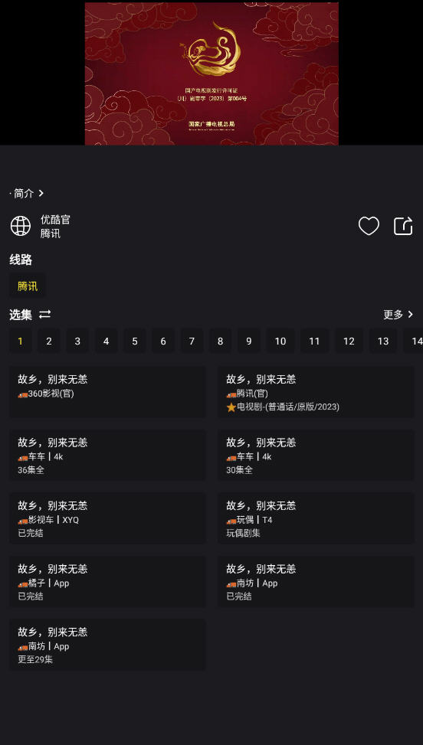Click truck icon beside 橘子 App

click(x=23, y=584)
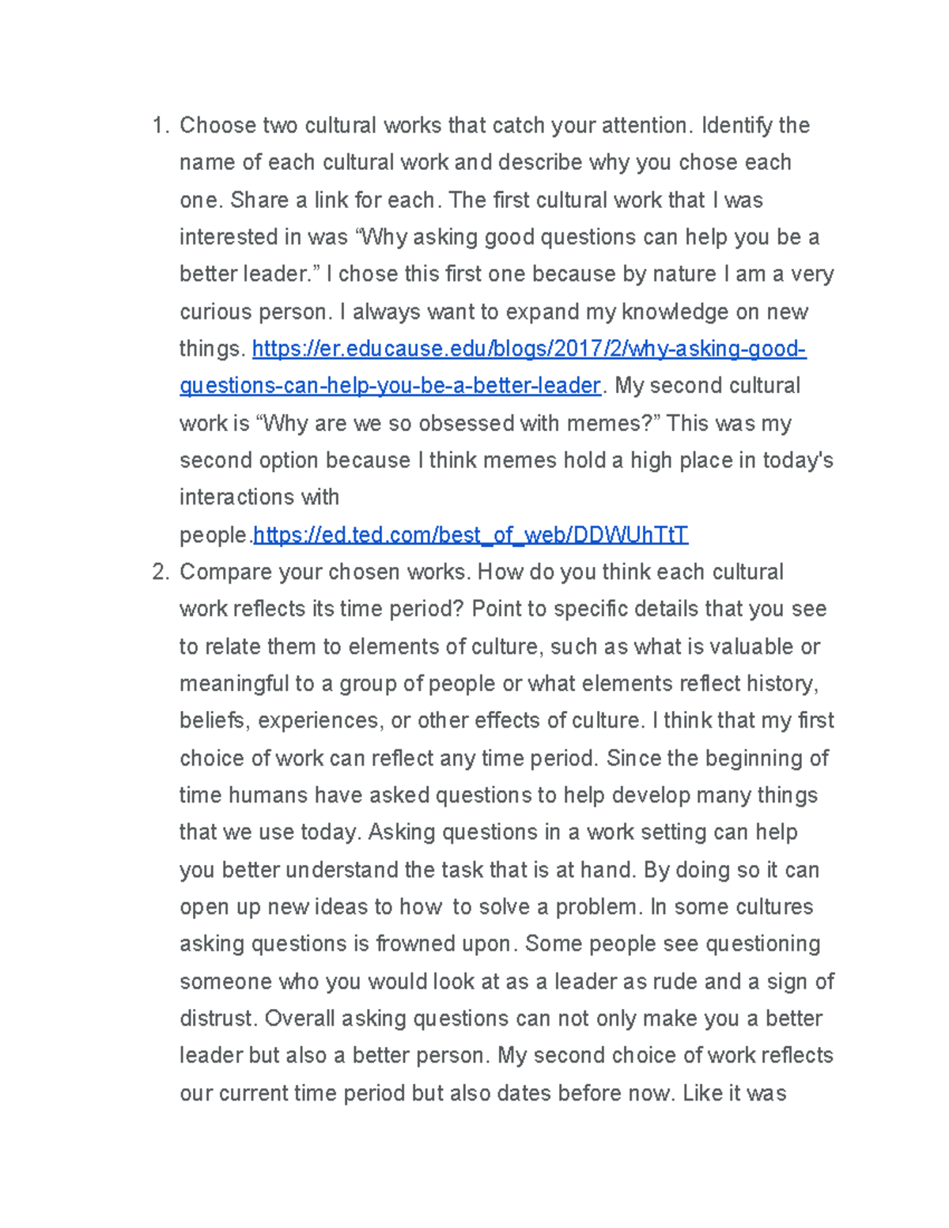Click the line reading "interactions with"
949x1228 pixels.
coord(259,497)
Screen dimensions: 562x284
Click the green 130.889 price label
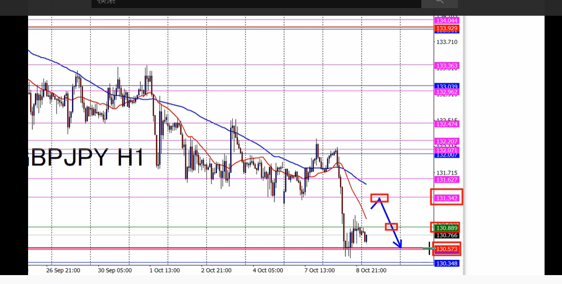coord(447,228)
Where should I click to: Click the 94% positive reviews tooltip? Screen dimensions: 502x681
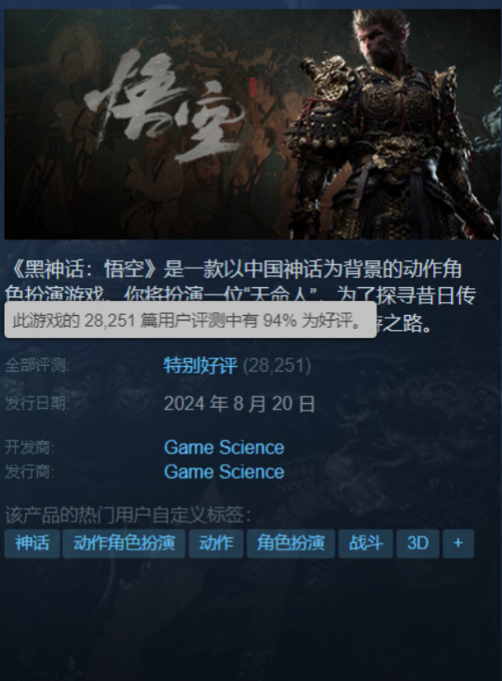[191, 320]
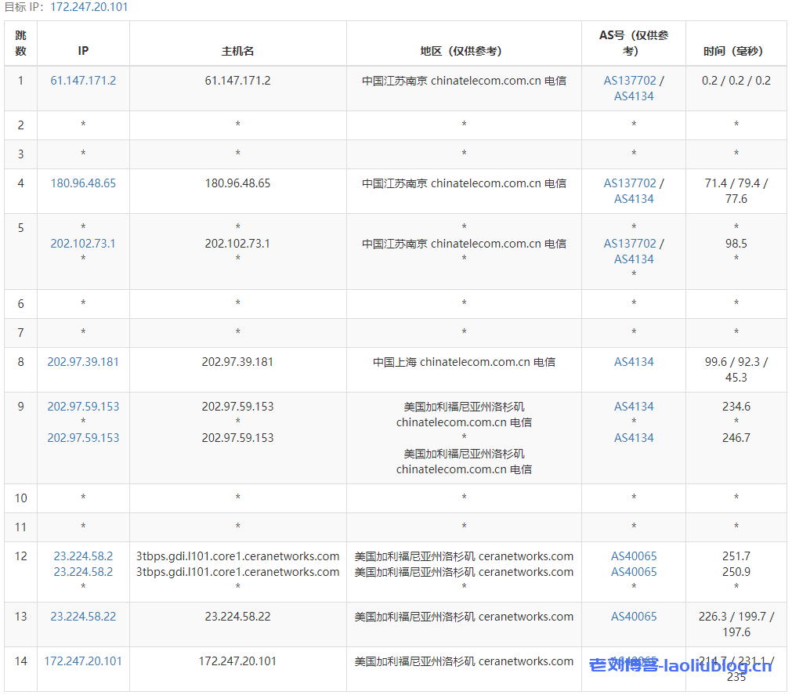
Task: Click the AS40065 link in hop 13
Action: coord(634,617)
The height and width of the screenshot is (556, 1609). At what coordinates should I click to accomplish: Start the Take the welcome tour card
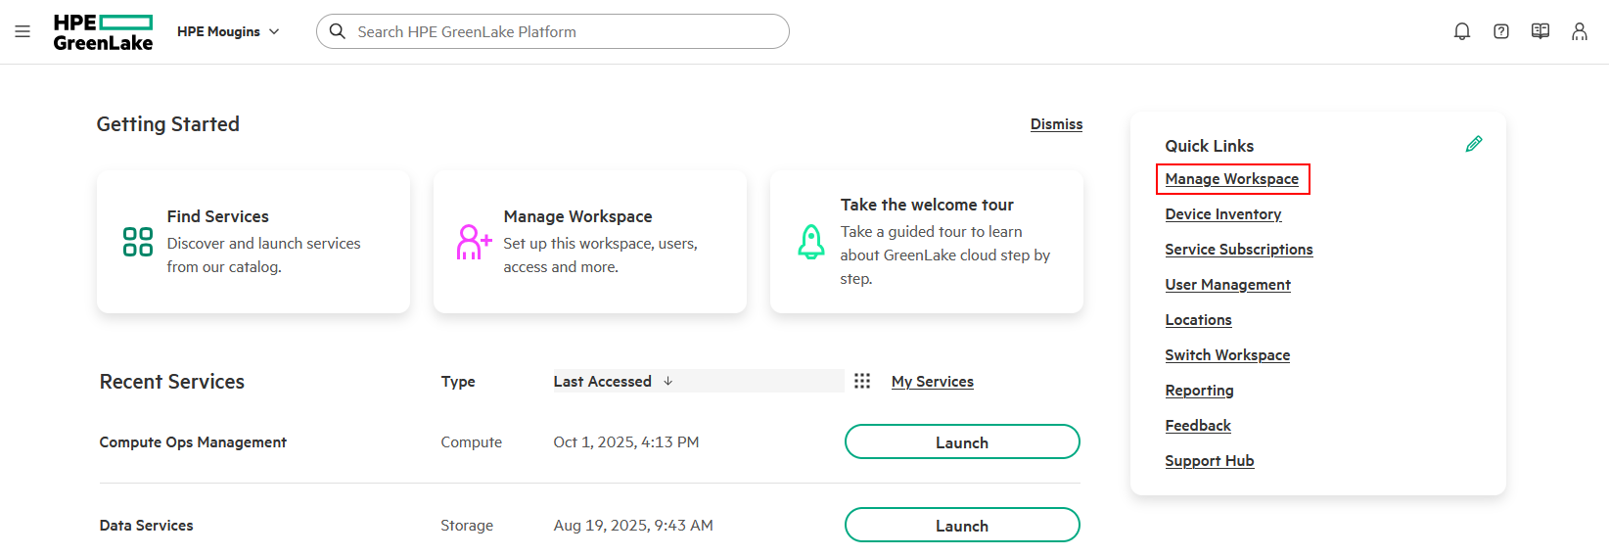pos(927,242)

*REQUIRED ACTION:* Please print exactly the lines from the one holding "Click the green 130.889 price label" through the final line of the data above, including both, and skip all pictures.

*ANSWER TO THIS TASK:*
Click the green 130.889 price label
coord(447,228)
Where should I click to: Click the 94% positive reviews tooltip? Screen dimensions: 502x681
[191, 320]
Task: Click the AS40065 link in hop 13
Action: coord(634,617)
The height and width of the screenshot is (556, 1609). At what coordinates should I click to accomplish: Start the Take the welcome tour card
pos(927,242)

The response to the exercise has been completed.